- **WHAT YOU HAVE TO DO**
List every source of speaker variability named in the passage on speaker adaptation that follows.

- **SOURCE DOCUMENT**

-- BEGIN --

Speech-to-text systems are quite sensitive to variations in speaker characteristics. It has been frequently reported that their performance severely degrades when there is a mismatch between the training and test speakers. There are two main reasons for these mismatches. The first one is a disparity in the characteristics of the recording environment. Changes in the environment such as using different microphones or different room acoustics impair speech-to-text systems. The second reason is the variability in speakers due to the diversity of genders, vocal tract lengths, accents, or speaking styles. For instance, the effect of vocal tract length on the acoustic features can be estimated, and then feature normalization (known as vocal tract length normalization) can be applied on top of that.

In this blog post, we focus on this second reason and discuss our methodology to reduce the gap in speech-to-text performance for accented users. We’ll investigate how speaker embeddings can be utilized inside the speaker adaptation problem to achieve more inclusive speech-to-text. The systems trained using this strategy become more independent of speaker variations and generalize better to unseen speakers with different accents due to the mitigation of inter-speaker variability.

The role of speaker embeddings

Speaker embedding is a simple but effective methodology to represent the speaker’s identity in a compact way (as a vector of fixed size, regardless of the length of the utterance). A natural approach is to represent each speaker by a one-hot speaker code. Although this idea works well for speakers in a training set, it cannot (i) deal with speakers not seen in the training set, and (ii) find the desired speaker among a large number of candidate speakers. More advanced speaker codes have been proposed for alleviating these problems.

Identity vectors (i-vectors for short) encode both speaker and channel variabilities in a common low-dimensional space (referred to as the “total variability space”). In this approach, the data is partitioned into pseudo-phonetic classes by means of a Gaussian mixture model (GMM). The differences between the pronuciation of a given speaker and the average pronuciation are computed for all phonetic classes and projected onto a low-dimensional vector called i-vector which is estimated in the maximum a posteriori (MAP) sense. This provides an elegant way of reducing high-dimensional sequential input data to a low-dimensional fixed-length vector while retaining most of the relevant information.

-- END --

- **DATA SECTION**
-- BEGIN --

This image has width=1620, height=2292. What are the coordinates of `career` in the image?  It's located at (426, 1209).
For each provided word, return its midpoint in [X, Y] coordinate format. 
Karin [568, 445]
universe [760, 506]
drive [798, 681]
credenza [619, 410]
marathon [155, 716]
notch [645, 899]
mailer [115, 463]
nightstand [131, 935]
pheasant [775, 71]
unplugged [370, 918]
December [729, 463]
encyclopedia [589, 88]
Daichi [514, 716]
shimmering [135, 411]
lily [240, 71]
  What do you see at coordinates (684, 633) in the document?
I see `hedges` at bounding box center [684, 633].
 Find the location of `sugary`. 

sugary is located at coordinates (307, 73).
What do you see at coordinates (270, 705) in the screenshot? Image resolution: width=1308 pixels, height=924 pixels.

-- END --

- **WRITTEN SOLUTION**
Genders, vocal tract lengths, accents, and speaking styles.